:: REQUIREMENT ::
Within the listing, how many lines hold the word "dimensions"? Give the number by itself.

── DATASET RECORDS ──

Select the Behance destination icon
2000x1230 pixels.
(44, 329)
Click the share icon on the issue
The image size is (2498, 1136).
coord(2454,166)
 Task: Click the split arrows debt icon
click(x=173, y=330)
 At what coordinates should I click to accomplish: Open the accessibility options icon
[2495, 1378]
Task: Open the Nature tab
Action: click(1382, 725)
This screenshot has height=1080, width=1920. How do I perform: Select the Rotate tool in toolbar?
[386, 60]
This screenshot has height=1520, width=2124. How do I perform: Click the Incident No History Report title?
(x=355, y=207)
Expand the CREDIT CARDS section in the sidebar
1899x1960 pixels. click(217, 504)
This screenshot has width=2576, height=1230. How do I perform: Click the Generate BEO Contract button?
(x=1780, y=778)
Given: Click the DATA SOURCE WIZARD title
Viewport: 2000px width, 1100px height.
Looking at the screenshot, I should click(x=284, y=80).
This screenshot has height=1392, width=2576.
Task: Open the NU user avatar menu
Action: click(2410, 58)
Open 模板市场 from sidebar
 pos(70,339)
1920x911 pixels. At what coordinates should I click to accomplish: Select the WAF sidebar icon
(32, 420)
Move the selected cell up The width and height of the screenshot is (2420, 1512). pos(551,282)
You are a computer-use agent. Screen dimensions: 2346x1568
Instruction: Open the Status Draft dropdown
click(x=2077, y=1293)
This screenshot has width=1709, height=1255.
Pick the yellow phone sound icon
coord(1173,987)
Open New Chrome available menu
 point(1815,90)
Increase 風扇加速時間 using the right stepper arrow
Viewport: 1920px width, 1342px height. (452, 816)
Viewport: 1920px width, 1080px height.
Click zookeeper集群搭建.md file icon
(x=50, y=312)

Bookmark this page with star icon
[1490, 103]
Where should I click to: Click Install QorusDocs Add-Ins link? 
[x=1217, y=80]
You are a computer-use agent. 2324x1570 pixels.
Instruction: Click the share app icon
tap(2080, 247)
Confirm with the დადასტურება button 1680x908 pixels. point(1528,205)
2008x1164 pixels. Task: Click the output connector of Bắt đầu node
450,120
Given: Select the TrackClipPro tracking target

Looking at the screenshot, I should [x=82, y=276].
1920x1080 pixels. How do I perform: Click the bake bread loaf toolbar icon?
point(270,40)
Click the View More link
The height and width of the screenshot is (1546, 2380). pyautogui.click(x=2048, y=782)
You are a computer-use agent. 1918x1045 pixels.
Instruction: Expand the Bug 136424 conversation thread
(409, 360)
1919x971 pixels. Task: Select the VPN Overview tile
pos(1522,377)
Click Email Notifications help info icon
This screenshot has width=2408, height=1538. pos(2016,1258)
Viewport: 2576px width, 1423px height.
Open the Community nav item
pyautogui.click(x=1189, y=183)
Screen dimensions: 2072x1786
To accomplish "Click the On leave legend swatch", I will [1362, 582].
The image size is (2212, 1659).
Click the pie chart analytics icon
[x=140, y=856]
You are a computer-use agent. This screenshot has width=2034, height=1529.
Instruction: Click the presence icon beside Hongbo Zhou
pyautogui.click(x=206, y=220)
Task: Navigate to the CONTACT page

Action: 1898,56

───

:: REPLY TO THE EXERCISE ::
2